Let’s say you are interested in seeing whether there is a significant relationship between going under the "25% weight loss line" in chicks and chick “early death”.
Here you might have a dataset comprised of two columns “under25” and “earlyd” (see “Below25%line” Excel file). Here “under25” is a categorical variable with only two options or levels “y” or “no”, and “earlyd” is a categorical variable again with only two options or levels “1” or “0” (you could have coded these values as “y” and “n” too if your wanted too, or “A” and “B” – whatever you like!).

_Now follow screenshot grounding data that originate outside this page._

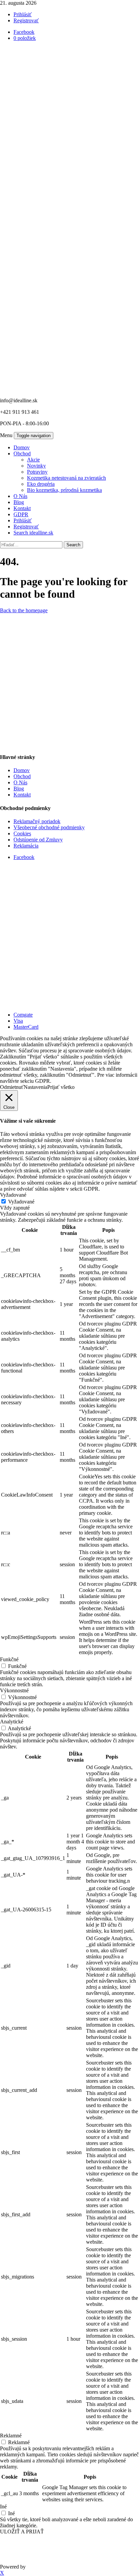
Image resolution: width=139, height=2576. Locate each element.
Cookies (22, 833)
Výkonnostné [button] (14, 1690)
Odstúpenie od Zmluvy (38, 839)
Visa (18, 1021)
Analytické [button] (11, 1721)
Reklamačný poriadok (36, 821)
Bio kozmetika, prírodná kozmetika (64, 490)
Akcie (33, 459)
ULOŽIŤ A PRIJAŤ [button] (22, 2531)
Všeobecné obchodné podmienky (49, 827)
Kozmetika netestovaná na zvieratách (66, 478)
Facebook (23, 857)
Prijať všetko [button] (61, 1087)
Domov (21, 447)
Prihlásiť (22, 14)
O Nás (20, 496)
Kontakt (22, 508)
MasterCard (25, 1027)
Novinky (36, 466)
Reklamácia (25, 846)
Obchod (22, 453)
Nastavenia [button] (35, 1087)
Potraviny (37, 472)
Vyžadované (21, 1201)
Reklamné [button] (11, 2435)
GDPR (20, 514)
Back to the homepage (24, 610)
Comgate (23, 1015)
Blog (18, 502)
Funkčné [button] (9, 1659)
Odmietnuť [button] (12, 1087)
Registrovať (26, 20)
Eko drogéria (41, 484)
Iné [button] (3, 2506)
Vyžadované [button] (13, 1195)
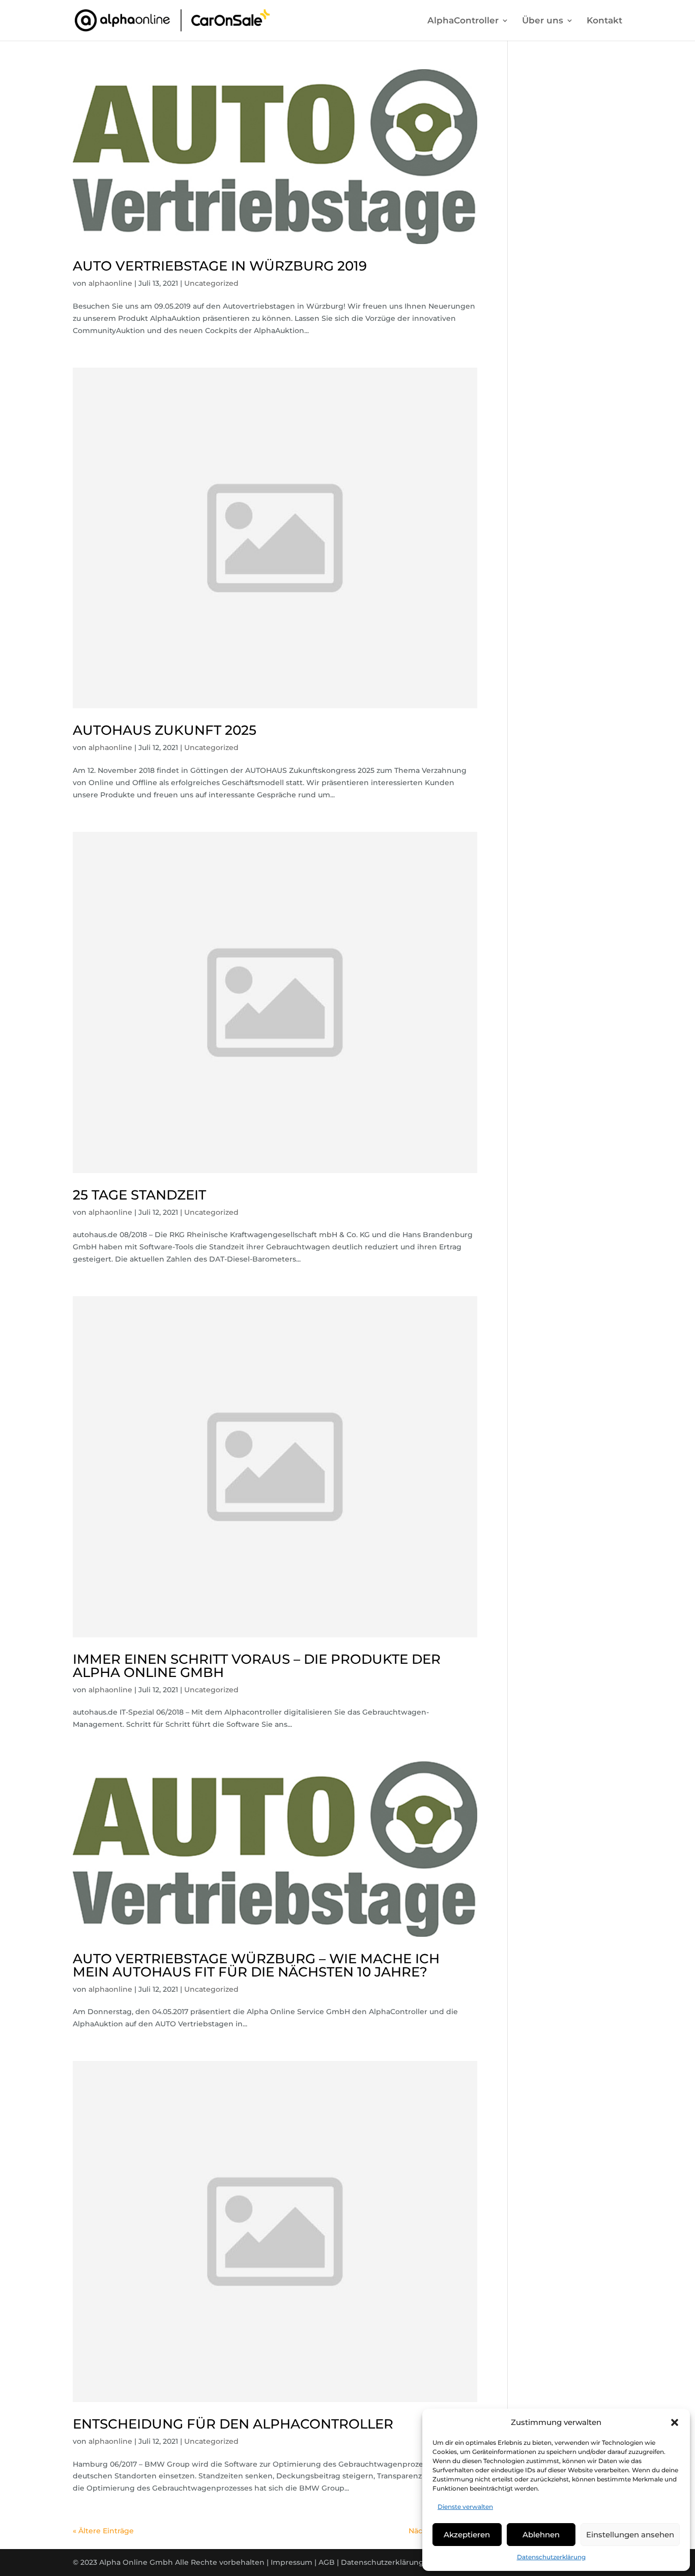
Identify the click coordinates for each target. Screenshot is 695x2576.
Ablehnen (541, 2534)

You can call this into R and call the resulting dataframe “below25” using this command:
below25<-read.table(file.choose(), header=TRUE)
You now need to make sure R will treat both these variables as factors (remember R calls categorical variables “factors”) by entering:
below25$under25<-as.factor(below25$under25)
and then:
below25$earlyd<-as.factor(below25$earlyd)
To conduct the chi-square test use the following command:
chitest<-chisq.test(below25$under25, below25$earlyd)
If you type in the name you gave to your Chi-squared test object “chitest”, R will show you the results:
Pearson's Chi-squared test with Yates' continuity
correction
data: below25$under25 and below25$earlyd
X-squared = 1.4815, df = 1, p-value = 0.2235
This indicates that according to the fake data made, there is no significant relationship between going under the 25% line and dying early.
You would report these results as follows, “Chi-squared test showed there was no significant relationship between a chick’s weight going below the 25% weight loss line and early death (χ2 = 1.48, df = 1, P= 0.2).
Another example could be testing for a relationship between Kiwi Project and the percentage of chicks with early death in a given season.
Here project would be a categorical independent variable, and early death would act as a *sort of count variable* a percentage dependent variable – you just have one percentage per project (no mean and variance can be calculated).
You would calculate what percentage out of the total number of chicks from each project died early. As in the above example you would create a dataset with two columns, “project” and “percentage” and conduct the Chi-square test as above.